Oral squamous cell carcinoma (OSCC) exhibits significant cellular heterogeneity and metabolic reprogramming that influence tumor progression and therapeutic responses. However, the molecular mechanisms underlying these processes remain poorly understood.

Methods:

We performed an integrated analysis of single-cell RNA sequencing and spatial transcriptomics analysis on OSCC samples to characterize cellular heterogeneity and identify key regulatory factors. Summary-data-based Mendelian randomization (SMR) analysis was conducted to establish causal links between gene expression and OSCC risk. Functional enrichment, protein-protein interaction (PPI) network analysis, molecular docking, and co-immunoprecipitation (Co-IP) were employed to elucidate molecular mechanisms.

Results:

Single-cell analysis of 50,667 cells identified nine distinct cell populations with epithelial cells showing the highest glutamine metabolism activity.
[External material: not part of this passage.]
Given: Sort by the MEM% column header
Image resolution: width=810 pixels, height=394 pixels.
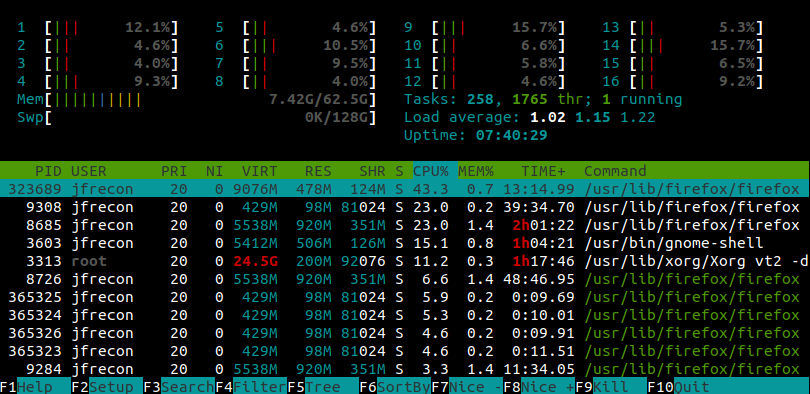Looking at the screenshot, I should click(476, 171).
SMR analysis revealed glutathione S-transferase omega 2 (GSTO2) as a genetically validated protective factor for OSCC risk. GSTO2-positive epithelial cells exhibited enhanced metabolic reprogramming, particularly in fatty acid degradation and amino acid catabolism pathways. Spatial transcriptomics demonstrated that GSTO2-positive cells were spatially organized and showed enhanced communication with immune cells. Protein-protein interaction analysis identified interferon-stimulated genes (MX1, OAS1, UBE2L6) and immunoproteasome subunits (PSMB8, PSMB9) as core regulatory hubs. Molecular docking confirmed direct binding interactions between GSTO2 and these hub proteins, with MX1-GSTO2 showing the strongest binding affinity (-10.7 kcal/mol). Co-immunoprecipitation experiments validated the physical interaction between GSTO2 and MX1.

Conclusions:

This study indicates that GSTO2 defines an epithelial subset characterized by enhanced metabolic activity and immune interactions, highlighting its potential as a biomarker and therapeutic target in OSCC.